Remember that the penalty for late submission of NOA starts from the first day of the 60-day episode of care or five (5) days after the initial visit, NOT the first day after the agency missed the deadline. A late NOA submission is penalized at 1/30th of the expected payment per day applied from the date of admission, which represents a potential loss of 20% or more. This will particularly affect you if non-billable visits reduce the full payment to a Low Utilization Payment Adjustment (LUPA).
The RAP value is only a 30-day period of time, where the NOA basically is from the beginning to the time that it is actually accepted. For instance, if the NOA is 45 days late next year, then the agency will be penalized for 45 days, not just 30.
Actionable Tips to Prepare for NOA 2022
Align your Revenue Cycle Management
Your clinical and revenue cycle teams should coordinate patient admissions and NOA timelines. Once a patient admission is completed, the billing team must be informed of the NOA submission and acceptance timeframe to avoid delays.

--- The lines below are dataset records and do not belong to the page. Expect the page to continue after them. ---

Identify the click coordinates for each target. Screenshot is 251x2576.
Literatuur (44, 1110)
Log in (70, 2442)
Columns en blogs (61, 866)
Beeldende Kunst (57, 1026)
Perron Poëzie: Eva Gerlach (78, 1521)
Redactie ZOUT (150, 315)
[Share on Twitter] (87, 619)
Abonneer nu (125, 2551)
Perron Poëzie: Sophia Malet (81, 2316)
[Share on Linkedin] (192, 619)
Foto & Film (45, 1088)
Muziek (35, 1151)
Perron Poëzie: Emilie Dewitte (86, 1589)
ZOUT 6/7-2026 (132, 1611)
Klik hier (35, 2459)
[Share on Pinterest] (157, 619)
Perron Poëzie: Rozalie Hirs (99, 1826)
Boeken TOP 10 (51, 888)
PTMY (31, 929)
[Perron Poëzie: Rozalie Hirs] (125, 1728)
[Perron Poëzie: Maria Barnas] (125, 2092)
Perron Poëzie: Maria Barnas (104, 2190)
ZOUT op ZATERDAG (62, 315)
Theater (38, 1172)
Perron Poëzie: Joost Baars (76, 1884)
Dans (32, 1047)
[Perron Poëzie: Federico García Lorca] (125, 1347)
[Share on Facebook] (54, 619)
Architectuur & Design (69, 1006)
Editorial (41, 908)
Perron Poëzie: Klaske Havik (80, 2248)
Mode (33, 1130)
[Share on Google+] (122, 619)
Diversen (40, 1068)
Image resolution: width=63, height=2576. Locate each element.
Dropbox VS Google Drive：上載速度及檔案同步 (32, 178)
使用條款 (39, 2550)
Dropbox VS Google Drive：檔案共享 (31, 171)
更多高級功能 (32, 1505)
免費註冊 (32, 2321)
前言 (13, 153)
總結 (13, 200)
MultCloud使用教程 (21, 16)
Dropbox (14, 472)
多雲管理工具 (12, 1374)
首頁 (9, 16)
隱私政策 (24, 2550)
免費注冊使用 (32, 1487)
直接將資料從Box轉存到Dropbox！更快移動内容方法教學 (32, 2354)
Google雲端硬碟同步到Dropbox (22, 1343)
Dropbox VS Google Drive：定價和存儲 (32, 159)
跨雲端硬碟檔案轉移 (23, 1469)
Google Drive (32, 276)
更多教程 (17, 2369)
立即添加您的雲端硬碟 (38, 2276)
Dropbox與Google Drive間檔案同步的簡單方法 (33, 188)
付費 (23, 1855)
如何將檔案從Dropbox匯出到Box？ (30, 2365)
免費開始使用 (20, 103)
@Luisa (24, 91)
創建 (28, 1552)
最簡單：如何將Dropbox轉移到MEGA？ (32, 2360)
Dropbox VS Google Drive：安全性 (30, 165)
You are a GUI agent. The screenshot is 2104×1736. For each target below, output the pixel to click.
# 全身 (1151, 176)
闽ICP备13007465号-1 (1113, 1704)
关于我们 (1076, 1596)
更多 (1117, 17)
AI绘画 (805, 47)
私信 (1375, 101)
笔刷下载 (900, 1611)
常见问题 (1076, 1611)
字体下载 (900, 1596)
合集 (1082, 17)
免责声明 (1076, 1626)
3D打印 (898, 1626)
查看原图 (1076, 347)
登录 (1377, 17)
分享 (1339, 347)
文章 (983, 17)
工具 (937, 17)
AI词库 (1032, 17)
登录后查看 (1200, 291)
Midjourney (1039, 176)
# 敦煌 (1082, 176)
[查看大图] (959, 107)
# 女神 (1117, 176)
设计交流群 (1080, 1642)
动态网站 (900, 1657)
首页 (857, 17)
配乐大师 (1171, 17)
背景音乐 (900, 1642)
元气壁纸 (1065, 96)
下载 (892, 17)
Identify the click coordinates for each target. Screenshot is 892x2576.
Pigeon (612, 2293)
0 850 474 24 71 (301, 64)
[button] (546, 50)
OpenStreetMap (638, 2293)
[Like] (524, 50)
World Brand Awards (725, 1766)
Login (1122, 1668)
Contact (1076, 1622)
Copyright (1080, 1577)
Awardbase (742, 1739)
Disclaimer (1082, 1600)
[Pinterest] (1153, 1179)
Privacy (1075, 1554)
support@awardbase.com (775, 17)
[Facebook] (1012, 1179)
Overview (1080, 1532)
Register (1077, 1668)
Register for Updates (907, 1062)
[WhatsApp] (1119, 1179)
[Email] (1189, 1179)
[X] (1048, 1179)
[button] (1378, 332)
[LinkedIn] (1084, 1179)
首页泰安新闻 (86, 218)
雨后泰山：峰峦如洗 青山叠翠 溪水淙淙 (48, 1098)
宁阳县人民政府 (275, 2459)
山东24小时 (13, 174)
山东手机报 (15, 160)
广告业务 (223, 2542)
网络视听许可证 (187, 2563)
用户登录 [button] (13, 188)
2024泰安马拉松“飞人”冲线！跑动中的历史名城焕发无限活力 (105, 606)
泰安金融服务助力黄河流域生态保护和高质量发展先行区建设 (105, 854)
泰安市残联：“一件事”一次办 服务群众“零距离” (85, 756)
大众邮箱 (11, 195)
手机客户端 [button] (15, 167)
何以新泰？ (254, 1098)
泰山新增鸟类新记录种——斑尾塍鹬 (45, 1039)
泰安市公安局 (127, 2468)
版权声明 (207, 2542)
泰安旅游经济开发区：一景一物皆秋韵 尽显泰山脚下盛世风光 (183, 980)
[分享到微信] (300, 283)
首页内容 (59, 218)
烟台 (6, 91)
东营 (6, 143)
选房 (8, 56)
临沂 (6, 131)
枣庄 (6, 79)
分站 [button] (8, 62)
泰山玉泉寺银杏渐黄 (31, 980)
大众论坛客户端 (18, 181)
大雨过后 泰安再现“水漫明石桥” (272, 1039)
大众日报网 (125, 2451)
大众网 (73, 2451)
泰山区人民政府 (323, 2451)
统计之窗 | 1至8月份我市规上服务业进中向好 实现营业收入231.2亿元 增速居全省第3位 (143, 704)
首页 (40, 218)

Improve documentation accuracy
Although not required for NOA submission, it is best to observe timely submission and review of the OASIS SOC to immediately identify the LUPA threshold and generate a HIPPS code reflective of the actual focus care and consistent with the HIPPS code for final claim.
Aside from a time-efficient review timeline, your QA/coding provider should also proactively help you track any lacking intake documentation. These are essential bases for the focus of care and primary diagnosis ICD-10 coding.
Stay on top of the Patient Admission Date
Always remember that the ‘From’ date on the claim (the first date of the payment period) is Day 0. For a NOA to be considered timely, it needs to be accepted by the MAC by Day 6, or five (5) days after the ‘From’ date.
NOTE: Generally, the Fiscal Intermediary Standard System (FISS) is not open on Sundays and holidays— this practically means that submission timelines can vary based on which day of the week the patient admission has been accepted. Refer to the timetable below assuming the agency submits a day before Day 5 (or the last day of timely acceptance).
Success in adjusting to this change weighs heavily on good practices, such as streamlining documentation, adhering to strict timelines, and adopting smarter, more efficient techniques. Agencies should continue to run effective, compliant operations, maximize the use of EMR tools, and continue to meet CoP requirements throughout the course of care. On the other hand, while quality documentation should be kept a priority, it is equally important for agencies to constantly improve patient care.